Promotor argentino denuncia rede de terrorismo do Irã na América Latina

Os dois países concordaram em criar uma espécie de comissão da verdade para ajudar nas investigações
 

Um relatório de 500 páginas, acusando o regime iraniano de se infiltrar na América Latina para promover ações terroristas, entre elas o atentado à bomba de 1994, que destruiu a associação judaica Amia, em Buenos Aires, matando 85 pessoas, foi divulgado  pelo promotor argentino Alberto Nisman.

 

 

Em entrevista à imprensa, Nisman disse que enviou os resultados de suas investigações ao Brasil e aos países da região, onde teriam sido instaladas bases clandestinas de espionagem: Paraguai, Uruguai, Chile, Colômbia, Guiana, Trinidad e Tobago e Suriname.

 

 

No relatório, o promotor explicou que tem novas provas de que o regime islâmico iraniano patrocinou o atentado à Amia e que a agressão não deveria ser vista como um fato isolado porque aconteceu “enquanto a América Latina estava sendo fortemente e agressivamente infiltrada por pessoas ligadas ao Irã”.

 

Nisman é o responsável pelas investigações do ataque terrorista à Amia, que aconteceu dois anos após a explosão de um carro bomba na embaixada argentina em Buenos Aires, causando a morte de 29 pessoas.

 

 

Não é a primeira vez que a Argentina acusa o Irã de financiar o grupo fundamentalista Hezbollah, pela destruição da Amia.
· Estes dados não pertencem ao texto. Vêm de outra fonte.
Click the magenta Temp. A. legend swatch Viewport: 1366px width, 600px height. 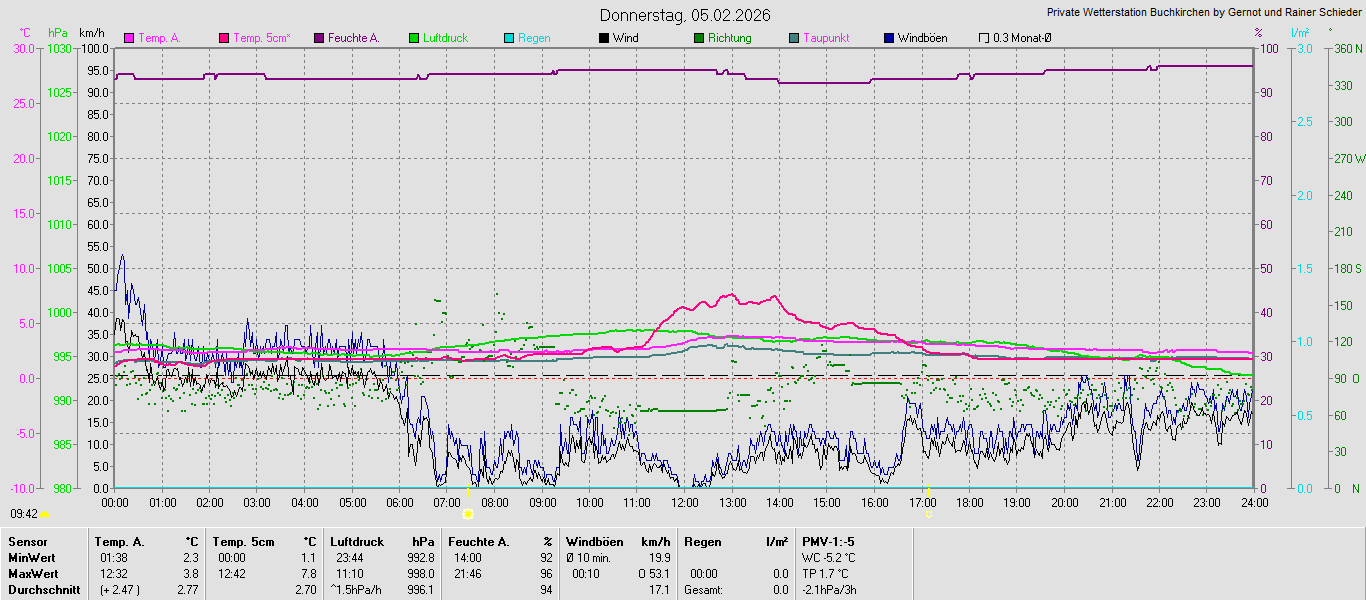[128, 38]
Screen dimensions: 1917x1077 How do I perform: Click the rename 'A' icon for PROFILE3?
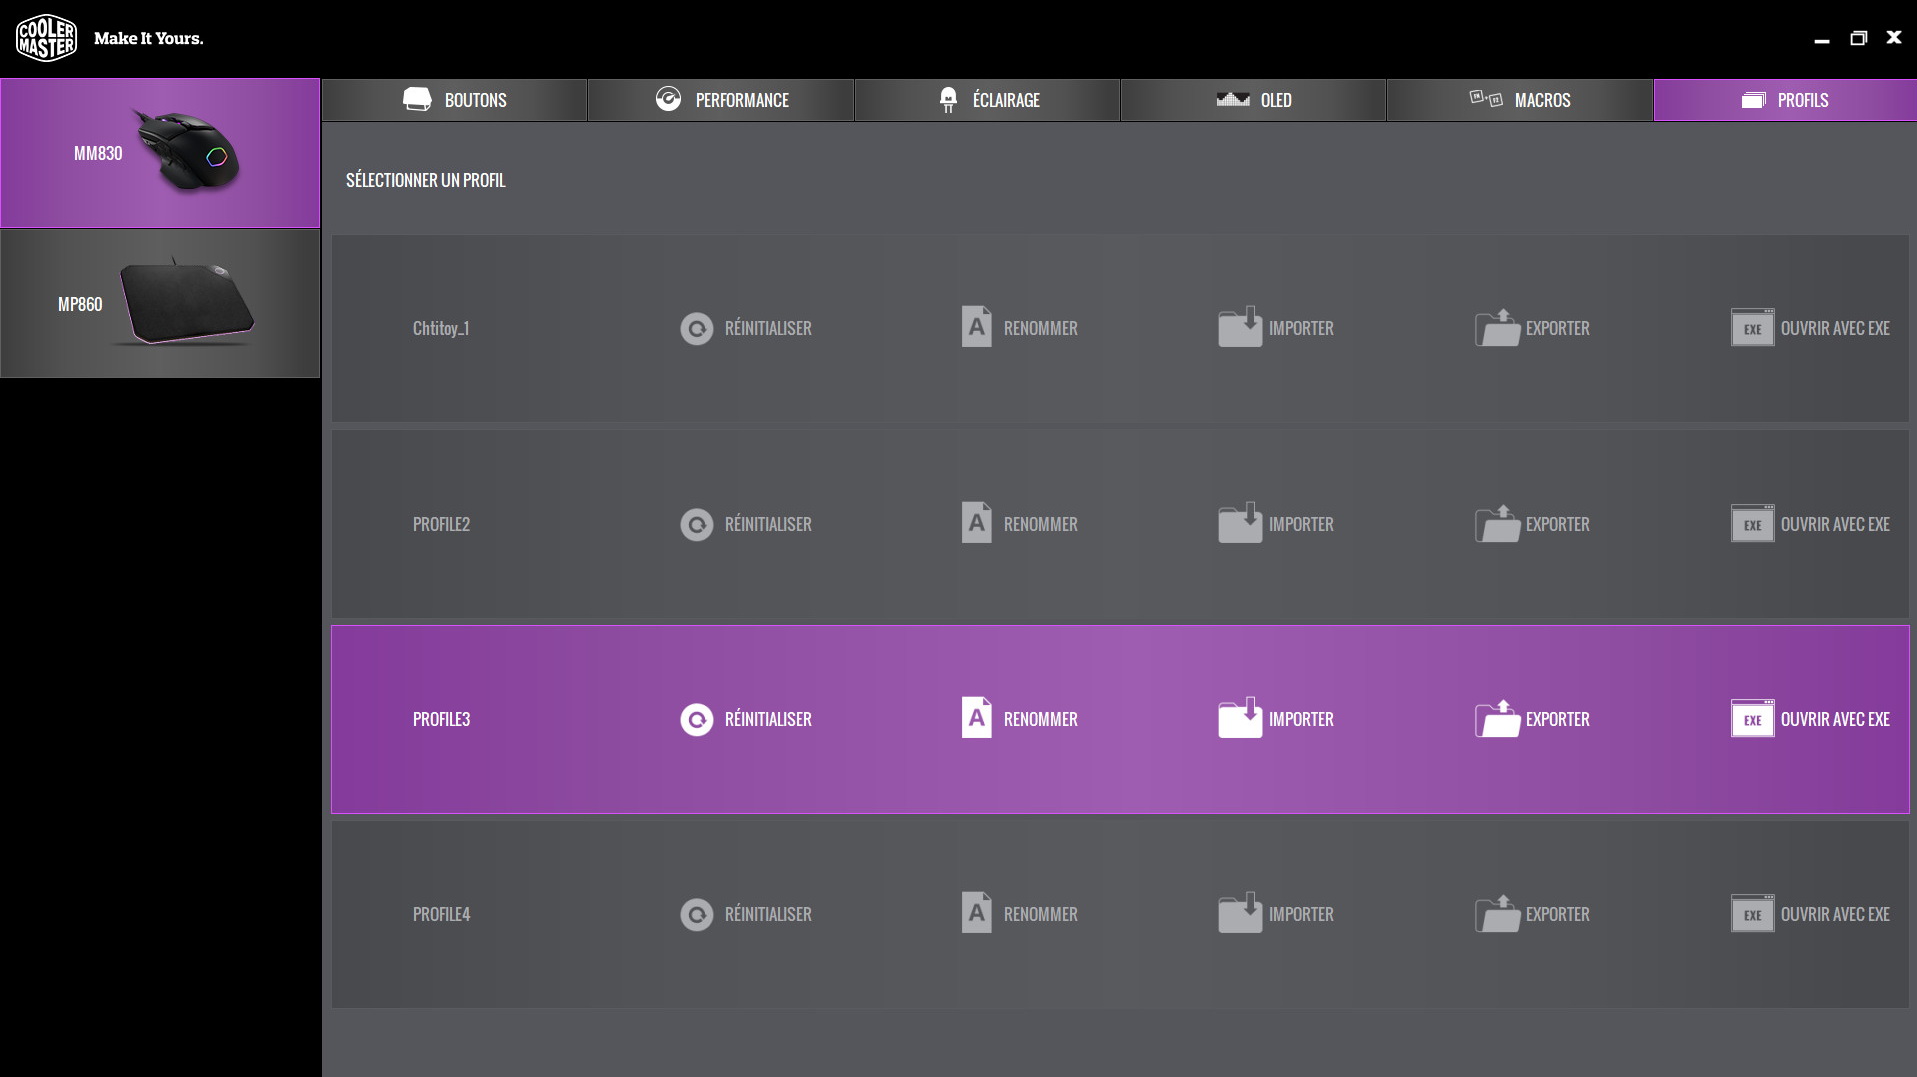pyautogui.click(x=976, y=718)
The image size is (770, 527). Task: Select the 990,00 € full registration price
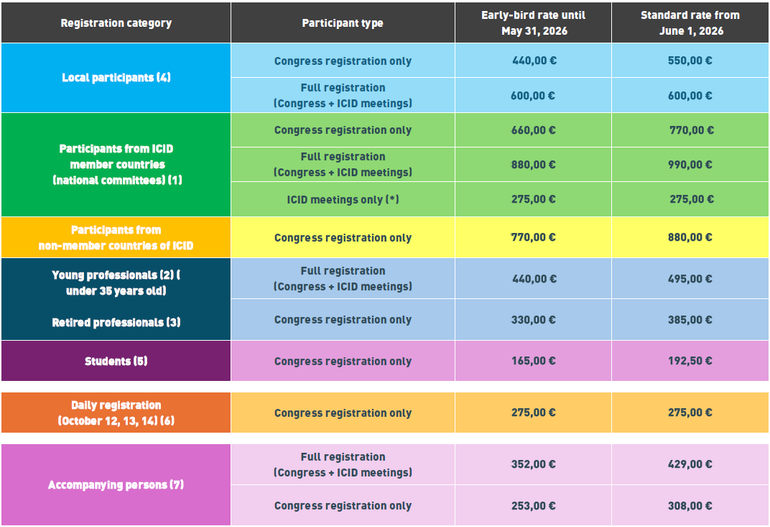(691, 164)
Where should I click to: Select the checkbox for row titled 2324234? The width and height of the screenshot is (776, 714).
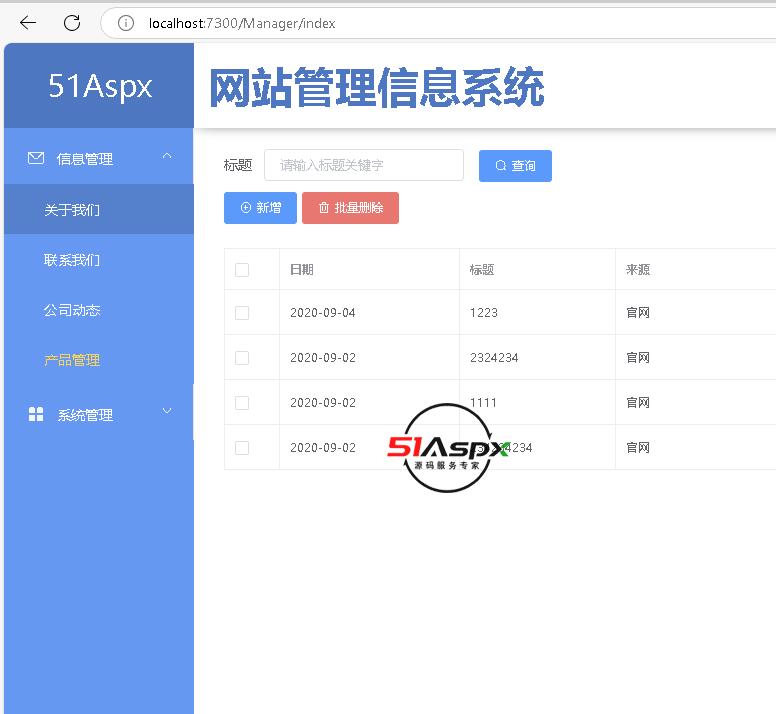pyautogui.click(x=242, y=358)
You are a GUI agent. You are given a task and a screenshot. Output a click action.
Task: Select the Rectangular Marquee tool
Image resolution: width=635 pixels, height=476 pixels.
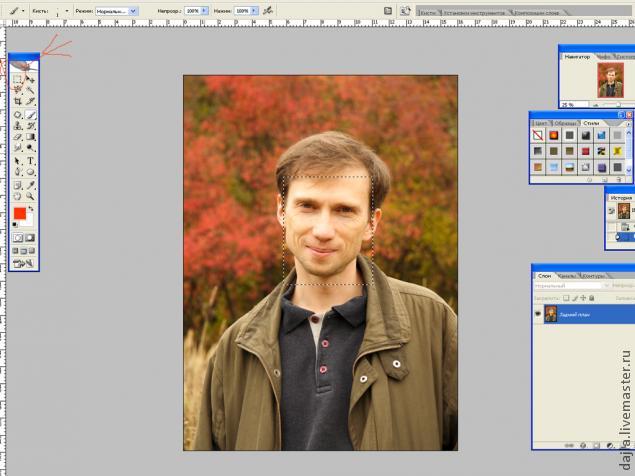point(18,78)
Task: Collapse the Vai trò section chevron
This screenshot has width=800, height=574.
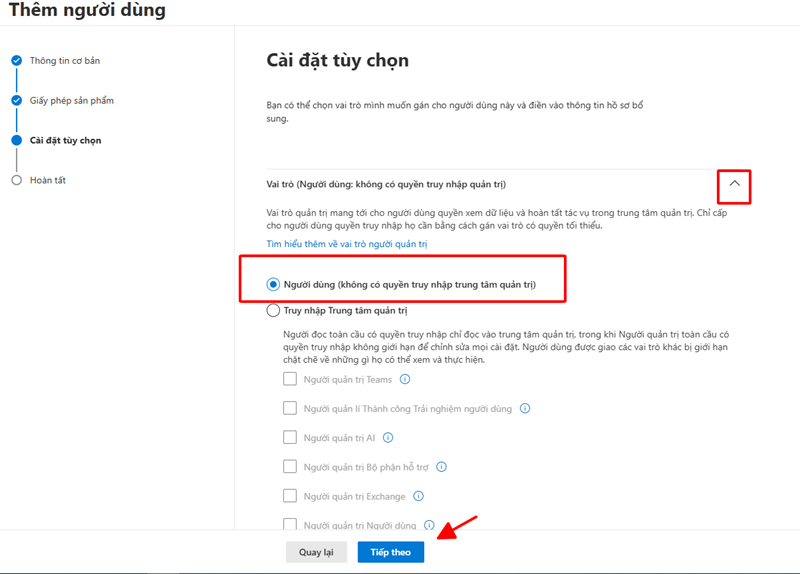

A pedido do governo argentino, a Interpol emitiu alerta vermelha para vários altos funcionários do regime iraniano, incluindo o ministro da Defesa, Ahmed Vahidi.

 

 

O governo iraniano sempre negou qualquer envolvimento no atentado e se recusou a cooperar com a Justiça argentina até o final do ano passado, quando propôs à presidenta Cristina Kirchner uma saída para o impasse.

 

 

Os dois países concordaram em criar uma espécie de comissão da verdade para ajudar nas investigações. O governo iraniano, desde que os suspeitos concordassem, permitiria que eles fossem ouvidos, em Teerã, pelos investigadores argentinos. O acordo, assinado em janeiro passado, foi criticado pelas organizações judaicas e pela oposição, que consideram o Irã “pouco confiável”.